- [Records to process]:
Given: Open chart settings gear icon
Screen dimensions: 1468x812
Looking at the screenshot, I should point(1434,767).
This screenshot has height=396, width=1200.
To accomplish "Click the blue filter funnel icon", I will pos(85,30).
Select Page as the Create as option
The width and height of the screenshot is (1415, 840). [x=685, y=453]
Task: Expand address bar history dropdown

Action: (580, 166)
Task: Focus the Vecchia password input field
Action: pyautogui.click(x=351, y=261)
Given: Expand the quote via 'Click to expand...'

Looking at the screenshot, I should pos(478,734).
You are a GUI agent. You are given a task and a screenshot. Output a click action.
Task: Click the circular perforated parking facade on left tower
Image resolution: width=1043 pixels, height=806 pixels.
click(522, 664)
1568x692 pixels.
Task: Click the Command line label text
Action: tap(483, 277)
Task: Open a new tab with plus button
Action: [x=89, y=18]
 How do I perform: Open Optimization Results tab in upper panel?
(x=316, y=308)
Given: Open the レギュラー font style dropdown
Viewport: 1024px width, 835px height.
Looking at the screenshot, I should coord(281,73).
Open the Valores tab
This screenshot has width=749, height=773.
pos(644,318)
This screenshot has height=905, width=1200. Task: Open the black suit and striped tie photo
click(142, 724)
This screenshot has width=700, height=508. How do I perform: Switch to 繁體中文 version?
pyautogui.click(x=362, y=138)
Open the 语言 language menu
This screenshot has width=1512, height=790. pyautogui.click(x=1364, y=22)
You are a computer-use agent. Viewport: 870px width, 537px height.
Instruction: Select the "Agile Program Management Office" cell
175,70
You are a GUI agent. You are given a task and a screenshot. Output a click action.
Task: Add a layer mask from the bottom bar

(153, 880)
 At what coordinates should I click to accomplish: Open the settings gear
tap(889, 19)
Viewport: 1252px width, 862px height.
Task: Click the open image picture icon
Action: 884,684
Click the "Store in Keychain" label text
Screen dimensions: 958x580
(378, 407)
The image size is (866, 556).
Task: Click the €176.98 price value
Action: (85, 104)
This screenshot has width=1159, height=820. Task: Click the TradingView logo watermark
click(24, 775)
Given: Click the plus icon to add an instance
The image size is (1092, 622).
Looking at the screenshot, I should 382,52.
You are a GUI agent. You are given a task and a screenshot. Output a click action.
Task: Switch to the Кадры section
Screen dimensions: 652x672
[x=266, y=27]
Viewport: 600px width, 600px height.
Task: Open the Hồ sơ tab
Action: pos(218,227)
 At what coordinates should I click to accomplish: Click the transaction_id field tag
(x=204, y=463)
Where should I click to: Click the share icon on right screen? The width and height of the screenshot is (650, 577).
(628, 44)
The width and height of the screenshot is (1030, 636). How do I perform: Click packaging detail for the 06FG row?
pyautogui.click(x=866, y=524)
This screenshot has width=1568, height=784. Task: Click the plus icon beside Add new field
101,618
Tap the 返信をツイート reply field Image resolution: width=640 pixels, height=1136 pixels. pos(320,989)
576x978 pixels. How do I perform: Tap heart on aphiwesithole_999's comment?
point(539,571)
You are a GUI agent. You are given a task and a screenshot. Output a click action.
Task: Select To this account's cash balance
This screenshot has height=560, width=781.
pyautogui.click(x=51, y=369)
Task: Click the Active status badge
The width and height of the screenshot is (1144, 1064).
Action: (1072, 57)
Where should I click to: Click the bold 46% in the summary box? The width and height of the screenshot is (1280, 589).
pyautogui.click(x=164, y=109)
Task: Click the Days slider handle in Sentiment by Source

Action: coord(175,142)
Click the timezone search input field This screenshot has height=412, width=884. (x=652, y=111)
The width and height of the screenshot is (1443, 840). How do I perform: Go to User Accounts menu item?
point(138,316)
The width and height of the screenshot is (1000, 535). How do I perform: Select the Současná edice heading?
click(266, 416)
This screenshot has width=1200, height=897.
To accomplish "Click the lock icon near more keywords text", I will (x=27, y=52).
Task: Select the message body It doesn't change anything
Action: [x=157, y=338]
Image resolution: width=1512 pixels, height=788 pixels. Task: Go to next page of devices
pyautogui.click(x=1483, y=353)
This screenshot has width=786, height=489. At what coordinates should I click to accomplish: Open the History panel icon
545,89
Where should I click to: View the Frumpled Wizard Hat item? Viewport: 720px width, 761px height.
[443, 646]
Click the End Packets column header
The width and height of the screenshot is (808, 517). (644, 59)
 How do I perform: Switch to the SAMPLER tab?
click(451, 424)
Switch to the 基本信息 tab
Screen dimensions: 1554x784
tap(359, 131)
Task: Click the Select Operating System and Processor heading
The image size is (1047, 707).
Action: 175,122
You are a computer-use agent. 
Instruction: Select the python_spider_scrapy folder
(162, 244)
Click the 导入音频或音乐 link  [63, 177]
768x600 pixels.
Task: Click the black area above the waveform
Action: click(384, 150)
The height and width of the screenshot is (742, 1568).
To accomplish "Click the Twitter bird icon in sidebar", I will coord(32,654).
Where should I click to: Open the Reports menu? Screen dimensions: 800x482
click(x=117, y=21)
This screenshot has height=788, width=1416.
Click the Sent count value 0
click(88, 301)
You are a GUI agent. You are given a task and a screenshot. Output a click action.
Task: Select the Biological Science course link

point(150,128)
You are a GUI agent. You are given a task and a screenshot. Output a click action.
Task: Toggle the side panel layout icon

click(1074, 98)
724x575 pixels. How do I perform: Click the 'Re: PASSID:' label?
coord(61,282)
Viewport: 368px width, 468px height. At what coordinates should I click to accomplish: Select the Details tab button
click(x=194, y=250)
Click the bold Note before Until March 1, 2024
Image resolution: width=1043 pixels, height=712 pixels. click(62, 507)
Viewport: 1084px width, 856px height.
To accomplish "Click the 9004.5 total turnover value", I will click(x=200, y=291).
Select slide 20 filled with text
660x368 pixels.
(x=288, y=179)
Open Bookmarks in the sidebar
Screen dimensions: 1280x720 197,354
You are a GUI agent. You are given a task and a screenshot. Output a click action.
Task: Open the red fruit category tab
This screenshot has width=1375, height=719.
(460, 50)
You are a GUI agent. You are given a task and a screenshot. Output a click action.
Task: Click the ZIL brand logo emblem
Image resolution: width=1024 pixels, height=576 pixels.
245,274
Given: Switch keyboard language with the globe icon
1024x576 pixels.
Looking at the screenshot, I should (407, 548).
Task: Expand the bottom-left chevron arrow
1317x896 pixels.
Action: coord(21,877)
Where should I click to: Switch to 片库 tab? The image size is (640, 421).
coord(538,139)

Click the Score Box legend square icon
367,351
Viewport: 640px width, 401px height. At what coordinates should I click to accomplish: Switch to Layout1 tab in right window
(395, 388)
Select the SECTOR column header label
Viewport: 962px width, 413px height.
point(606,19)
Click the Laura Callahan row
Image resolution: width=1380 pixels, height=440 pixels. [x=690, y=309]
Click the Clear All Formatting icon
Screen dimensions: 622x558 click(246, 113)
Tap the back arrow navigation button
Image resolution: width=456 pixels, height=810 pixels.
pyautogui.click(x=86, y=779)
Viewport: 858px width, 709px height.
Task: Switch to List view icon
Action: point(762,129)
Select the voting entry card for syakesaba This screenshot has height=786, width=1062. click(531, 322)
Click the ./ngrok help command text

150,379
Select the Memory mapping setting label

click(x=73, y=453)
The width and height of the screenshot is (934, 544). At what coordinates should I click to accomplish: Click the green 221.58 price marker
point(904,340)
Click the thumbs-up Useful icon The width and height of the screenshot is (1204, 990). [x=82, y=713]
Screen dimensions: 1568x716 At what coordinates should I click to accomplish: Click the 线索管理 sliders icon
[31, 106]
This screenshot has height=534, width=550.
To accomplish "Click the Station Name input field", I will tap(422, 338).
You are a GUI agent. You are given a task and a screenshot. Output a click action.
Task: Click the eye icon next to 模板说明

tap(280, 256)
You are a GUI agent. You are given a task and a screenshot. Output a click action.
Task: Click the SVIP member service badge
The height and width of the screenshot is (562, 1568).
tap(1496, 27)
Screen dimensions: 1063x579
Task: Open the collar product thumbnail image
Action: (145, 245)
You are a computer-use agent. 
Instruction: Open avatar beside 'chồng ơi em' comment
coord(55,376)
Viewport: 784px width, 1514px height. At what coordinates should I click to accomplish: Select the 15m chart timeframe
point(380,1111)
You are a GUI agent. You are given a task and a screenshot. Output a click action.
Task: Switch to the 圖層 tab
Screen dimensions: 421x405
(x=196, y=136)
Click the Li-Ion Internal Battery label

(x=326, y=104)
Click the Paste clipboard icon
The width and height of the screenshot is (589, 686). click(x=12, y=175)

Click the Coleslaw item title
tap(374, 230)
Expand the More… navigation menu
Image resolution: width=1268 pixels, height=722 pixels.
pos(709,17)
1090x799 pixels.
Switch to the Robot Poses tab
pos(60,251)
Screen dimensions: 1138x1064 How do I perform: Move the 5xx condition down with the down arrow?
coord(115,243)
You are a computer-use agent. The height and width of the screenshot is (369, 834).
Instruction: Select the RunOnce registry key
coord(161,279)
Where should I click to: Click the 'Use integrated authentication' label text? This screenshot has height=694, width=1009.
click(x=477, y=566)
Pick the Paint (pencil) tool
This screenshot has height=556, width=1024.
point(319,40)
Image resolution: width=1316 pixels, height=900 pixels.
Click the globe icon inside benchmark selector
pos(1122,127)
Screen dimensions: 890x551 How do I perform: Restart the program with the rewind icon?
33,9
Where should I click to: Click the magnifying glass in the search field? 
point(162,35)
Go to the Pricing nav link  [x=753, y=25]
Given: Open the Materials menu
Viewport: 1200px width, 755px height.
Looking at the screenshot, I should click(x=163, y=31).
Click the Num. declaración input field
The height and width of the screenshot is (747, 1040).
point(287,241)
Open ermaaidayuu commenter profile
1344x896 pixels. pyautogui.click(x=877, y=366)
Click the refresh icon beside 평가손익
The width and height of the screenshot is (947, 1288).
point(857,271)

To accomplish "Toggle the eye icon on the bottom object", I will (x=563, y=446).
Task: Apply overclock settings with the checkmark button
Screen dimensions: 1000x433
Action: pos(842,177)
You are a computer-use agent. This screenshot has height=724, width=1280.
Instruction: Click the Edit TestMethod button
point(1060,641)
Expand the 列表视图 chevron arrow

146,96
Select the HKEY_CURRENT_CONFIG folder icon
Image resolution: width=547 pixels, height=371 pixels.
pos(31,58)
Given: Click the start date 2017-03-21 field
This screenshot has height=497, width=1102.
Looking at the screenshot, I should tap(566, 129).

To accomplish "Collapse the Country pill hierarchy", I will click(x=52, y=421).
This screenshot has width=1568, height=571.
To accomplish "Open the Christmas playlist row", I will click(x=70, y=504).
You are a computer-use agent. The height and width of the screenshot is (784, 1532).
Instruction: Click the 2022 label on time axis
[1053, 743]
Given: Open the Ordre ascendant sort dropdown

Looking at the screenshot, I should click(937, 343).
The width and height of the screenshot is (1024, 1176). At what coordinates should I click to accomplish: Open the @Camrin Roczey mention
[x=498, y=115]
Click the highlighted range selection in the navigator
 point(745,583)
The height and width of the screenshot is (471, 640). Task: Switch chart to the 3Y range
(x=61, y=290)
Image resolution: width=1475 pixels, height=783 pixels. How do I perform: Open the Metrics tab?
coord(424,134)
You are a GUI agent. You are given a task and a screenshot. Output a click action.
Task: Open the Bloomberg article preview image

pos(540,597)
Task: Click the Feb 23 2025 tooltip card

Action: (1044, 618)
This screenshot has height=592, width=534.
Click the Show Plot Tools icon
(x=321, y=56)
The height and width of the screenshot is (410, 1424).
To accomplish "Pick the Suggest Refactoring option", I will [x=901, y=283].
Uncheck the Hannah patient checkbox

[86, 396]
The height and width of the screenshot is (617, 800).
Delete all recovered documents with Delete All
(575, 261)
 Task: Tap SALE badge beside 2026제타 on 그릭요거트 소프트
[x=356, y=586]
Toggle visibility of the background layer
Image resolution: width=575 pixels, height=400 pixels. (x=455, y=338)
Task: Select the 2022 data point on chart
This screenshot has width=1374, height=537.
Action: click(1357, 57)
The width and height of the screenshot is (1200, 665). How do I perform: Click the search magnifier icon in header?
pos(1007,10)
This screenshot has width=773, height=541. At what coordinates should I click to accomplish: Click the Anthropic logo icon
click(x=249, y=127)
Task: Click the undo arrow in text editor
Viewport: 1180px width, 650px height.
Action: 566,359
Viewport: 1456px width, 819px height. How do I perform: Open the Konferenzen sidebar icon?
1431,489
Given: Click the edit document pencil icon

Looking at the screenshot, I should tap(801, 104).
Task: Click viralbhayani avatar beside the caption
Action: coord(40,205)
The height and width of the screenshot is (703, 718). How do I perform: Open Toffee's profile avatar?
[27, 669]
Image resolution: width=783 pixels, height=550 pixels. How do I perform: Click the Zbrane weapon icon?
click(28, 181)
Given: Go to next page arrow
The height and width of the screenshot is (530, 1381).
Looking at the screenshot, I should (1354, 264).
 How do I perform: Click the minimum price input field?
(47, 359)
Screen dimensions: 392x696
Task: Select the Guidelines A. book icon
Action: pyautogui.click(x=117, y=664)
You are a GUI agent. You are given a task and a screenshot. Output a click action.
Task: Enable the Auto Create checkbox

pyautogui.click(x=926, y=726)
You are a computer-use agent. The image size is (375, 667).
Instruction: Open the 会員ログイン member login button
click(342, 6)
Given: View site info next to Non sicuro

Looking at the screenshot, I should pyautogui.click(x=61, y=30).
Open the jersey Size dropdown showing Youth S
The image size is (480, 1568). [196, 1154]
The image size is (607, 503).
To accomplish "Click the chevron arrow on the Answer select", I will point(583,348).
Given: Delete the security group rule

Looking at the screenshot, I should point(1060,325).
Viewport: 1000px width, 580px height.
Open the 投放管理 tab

- [Work order]:
Copy out each line of the data above, exactly, if it lies between the line holding "Image resolution: width=1268" and the line holding "Image resolution: width=1316", inclusive; copy no other line.

- [Exercise result]:
Image resolution: width=1268 pixels, height=722 pixels.
pos(709,17)
1090x799 pixels.
Switch to the Robot Poses tab
pos(60,251)
Screen dimensions: 1138x1064 How do I perform: Move the 5xx condition down with the down arrow?
coord(115,243)
You are a computer-use agent. The height and width of the screenshot is (369, 834).
Instruction: Select the RunOnce registry key
coord(161,279)
Where should I click to: Click the 'Use integrated authentication' label text? This screenshot has height=694, width=1009.
click(x=477, y=566)
Pick the Paint (pencil) tool
This screenshot has height=556, width=1024.
point(319,40)
Image resolution: width=1316 pixels, height=900 pixels.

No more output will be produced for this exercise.